Today, Spanish Mountain is, in Groves’ words, “a project with several million ounces in gold in what I consider still a very safe environment in BC, with a board that has an enormous network of connections globally.”
The Spanish Mountain Project is located 70 kilometres northeast of Williams Lake in Cariboo Country, the scene of one of Canada’s most-famous goldrushes. The area has produced 3.8 million ounces historically. Prominent neighbours are Imperial Metals’ TSX:III Mount Polley Mine, which has 2012 planned production of 34 million pounds copper, 46,800 ounces gold and 90,000 ounces silver, and Taseko’s TSX:TKO Gibraltar Mine, which has 2012 planned production of 115 million pounds copper.
According to a November 2011 resource estimate, Spanish Mountain hosts measured and indicated resources of 138 million tonnes grading 0.49 grams per tonne gold and 0.64 g/t silver (at a 0.2 g/t gold cutoff) and inferred resources of 339.6 million tonnes grading 0.37 g/t gold and 0.65 g/t silver. This translates to 2.17 million ounces gold and 2.84 million ounces silver measured and indicated and 4.04 million ounces gold and 7.1 million ounces silver inferred.
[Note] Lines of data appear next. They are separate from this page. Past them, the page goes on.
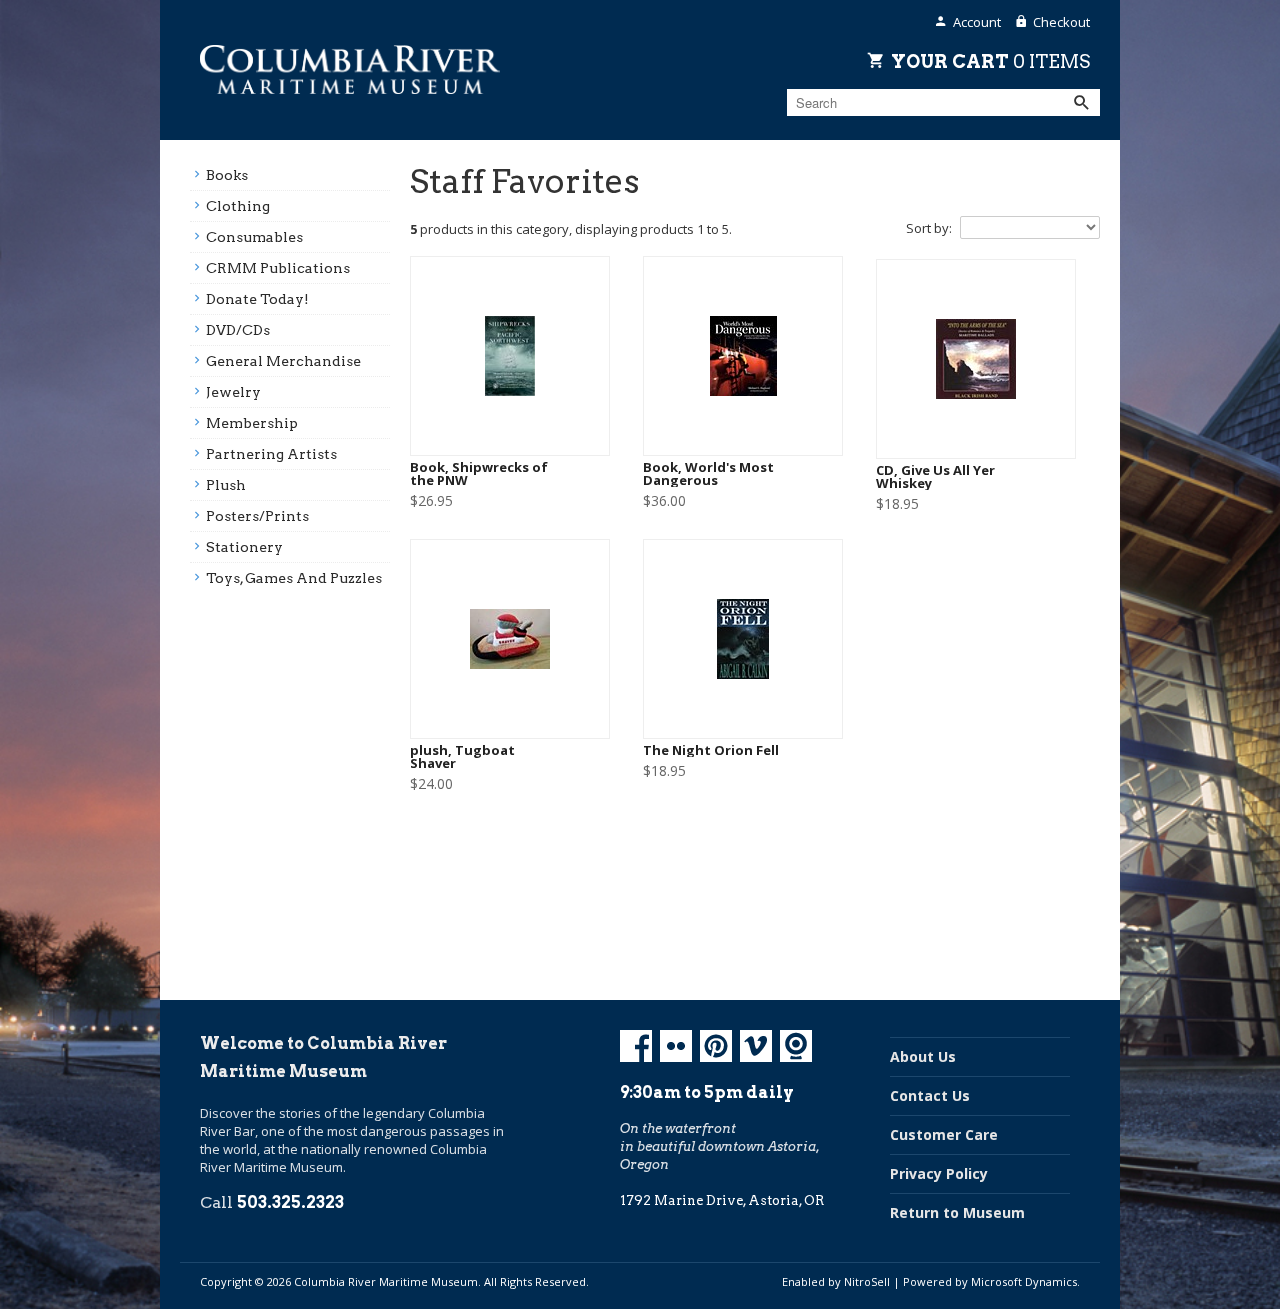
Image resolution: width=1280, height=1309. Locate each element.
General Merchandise (283, 361)
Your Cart (990, 61)
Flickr (676, 1046)
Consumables (254, 237)
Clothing (238, 206)
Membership (252, 423)
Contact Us (930, 1095)
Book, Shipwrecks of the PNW (479, 474)
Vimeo (756, 1046)
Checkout (1061, 22)
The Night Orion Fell (711, 750)
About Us (923, 1056)
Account (977, 22)
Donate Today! (257, 299)
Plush (226, 485)
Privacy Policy (939, 1173)
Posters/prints (257, 516)
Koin (796, 1046)
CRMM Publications (278, 268)
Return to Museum (957, 1212)
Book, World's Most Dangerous (708, 474)
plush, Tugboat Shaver (462, 757)
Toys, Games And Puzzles (294, 578)
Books (227, 175)
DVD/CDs (238, 330)
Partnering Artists (271, 454)
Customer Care (944, 1134)
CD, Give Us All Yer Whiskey (935, 477)
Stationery (244, 547)
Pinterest (716, 1046)
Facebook (636, 1046)
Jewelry (233, 392)
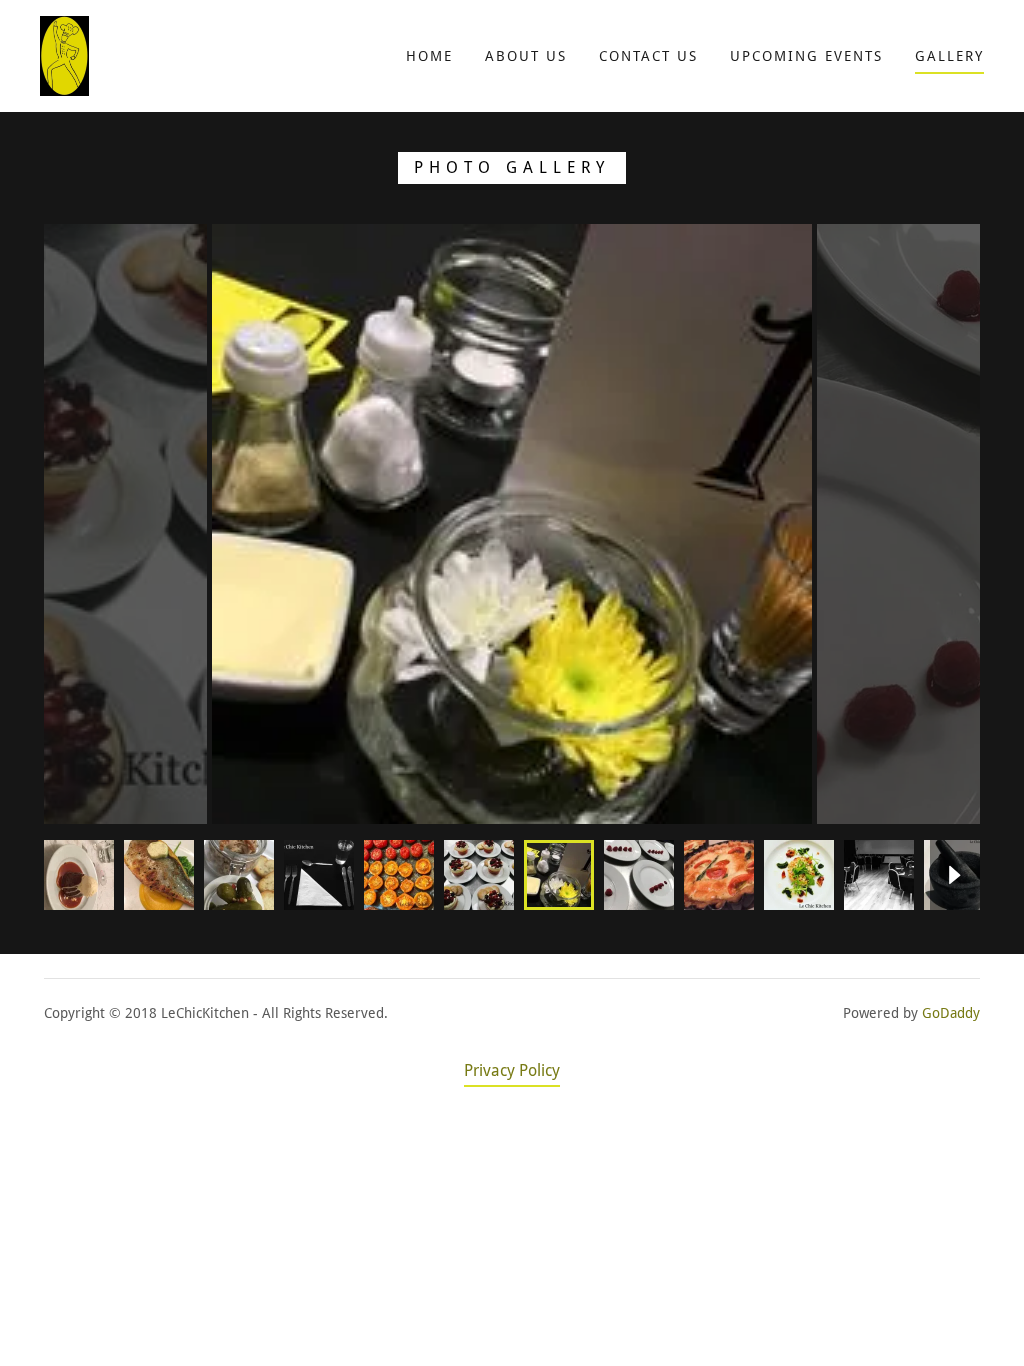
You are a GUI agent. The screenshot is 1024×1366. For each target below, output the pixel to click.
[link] (64, 54)
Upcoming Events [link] (806, 56)
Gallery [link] (949, 56)
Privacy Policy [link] (512, 1070)
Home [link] (429, 56)
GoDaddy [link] (951, 1013)
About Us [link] (526, 56)
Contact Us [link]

Compared to the November 2010 preliminary economic assessment, these figures constitute a 59% increase in gold measured and indicated and a 561% increase in inferred.
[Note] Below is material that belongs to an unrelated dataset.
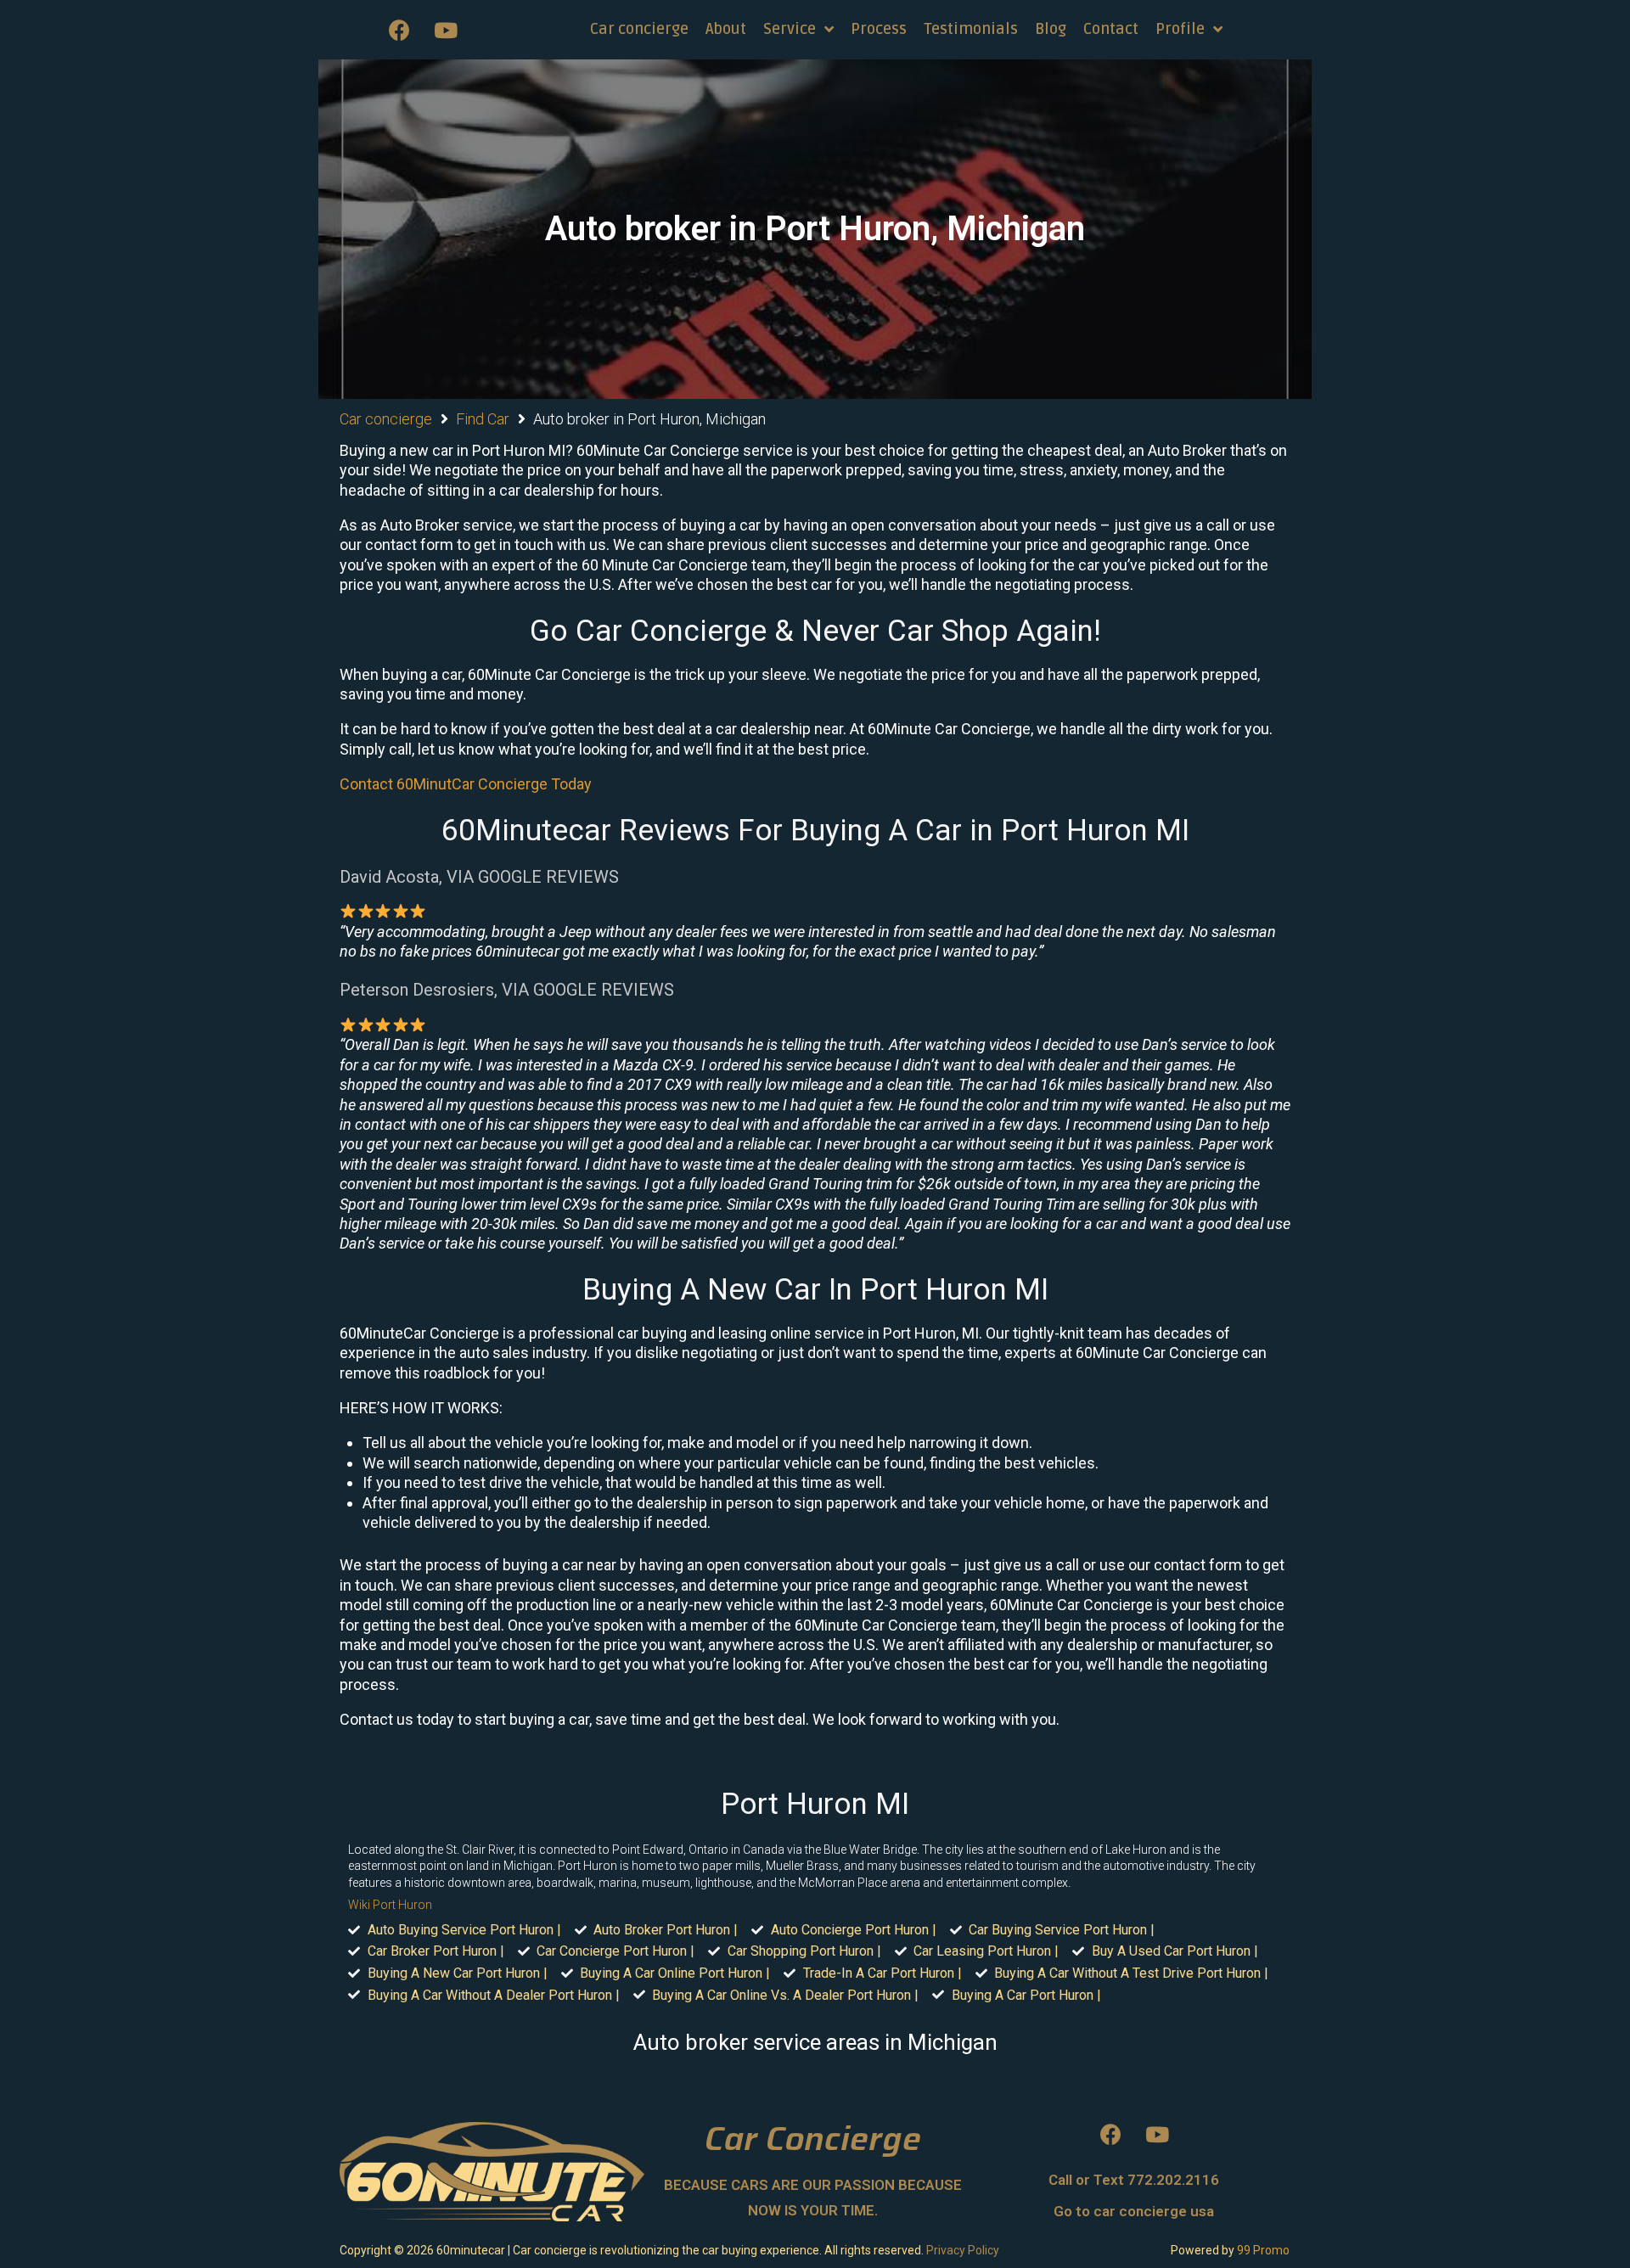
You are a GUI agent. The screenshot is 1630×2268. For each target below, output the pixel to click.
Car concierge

Since November, the project has seen four additional assay result releases at its Main Zone and the announcement of a new gold zone, the Phoenix.
Highlights of the December 11 Phoenix assays include
- 0.58 g/t gold over 92.5 metres (including 4.12 g/t over 7.5 metres)
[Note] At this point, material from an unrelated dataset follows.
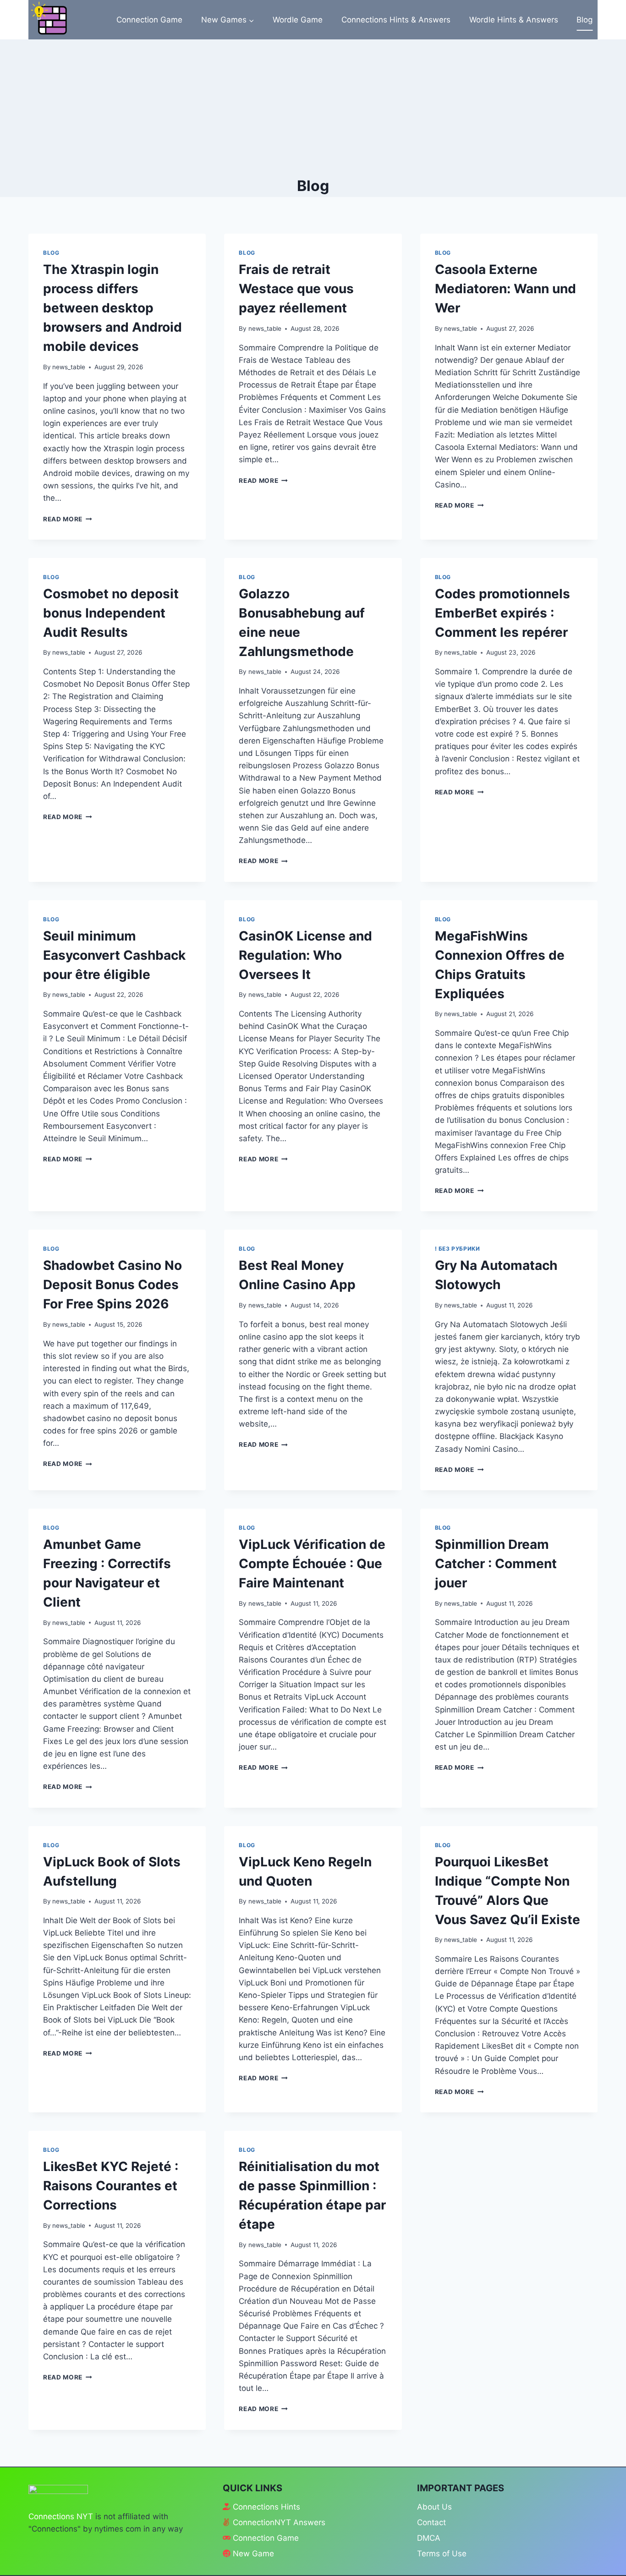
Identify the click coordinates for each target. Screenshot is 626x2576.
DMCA (428, 2538)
- 0.82 g/t over 55.4 metres
- 0.35 g/t over 47.5 metres
- 0.5 g/t over 56.7 metres
- 0.48 g/t over 15.8 metres
Highlights from the most recent Main Zone assays (May 29) include
- 3.25 g/t gold over 64 metres (including 10.73 g/t gold over 18 metres)
- 1.14 g/t gold over 31.5 metres
- 0.79 g/t gold over 63 metres
- 0.52 g/t gold over 89 metres
- 0.51 g/t gold over 62.5 metres
- 0.75 g/t gold over 52.6 metres
- 1.88 g/t gold over 21.5 metres
- 0.7 g/t gold over 53.9 metres
- 1.05 g/t gold over 43.5 metres
We do know there are pods within the Main Zone that have displayed higher grades than what we see on our resource table. That’s why we’ve talked about the potential of optimizing starter pits in the first few years of any potential operation —Brian Groves
The result from Hole DH-1060 (3.25 g/t over 64 metres) is a much higher grade than seen previously. Is this an anomaly? Groves responds, “We do know there are pods within the Main Zone that have displayed higher grades than what we see on our resource table. That’s why we’ve talked about the potential of optimizing starter pits in the first few years of any potential operation.
“[DH-1060] doesn’t necessarily mean that there is potential at depth for higher grade material; we just don’t know. We are probably looking at another, let’s say, 20 holes still to come in the final batch of holes that represent the infill drilling in the Main Zone. We expect to have those results out possibly by the end of this month. And some of the holes that remain to be disclosed are in this general area, so we’ll see if there is any support. Having said that, that sort of width and thickness is very promising because what it will do is force the pit. We believe it will end up with the pit flaw potentially capturing some of this material where before it would have been below the pit flaw. So it is encouraging that there is potential to add ounces to a pit-constrained resource estimate.”
Groves says that any future project drilling will target the Phoenix Zone. The completion of the Main Zone infill program (the purpose of which was to move inferred ounces to measured and indicated) will suffice to improve the project’s economic viability. Groves explains, “As you understand, feasibility level ounces have to have measured and indicated ounces.”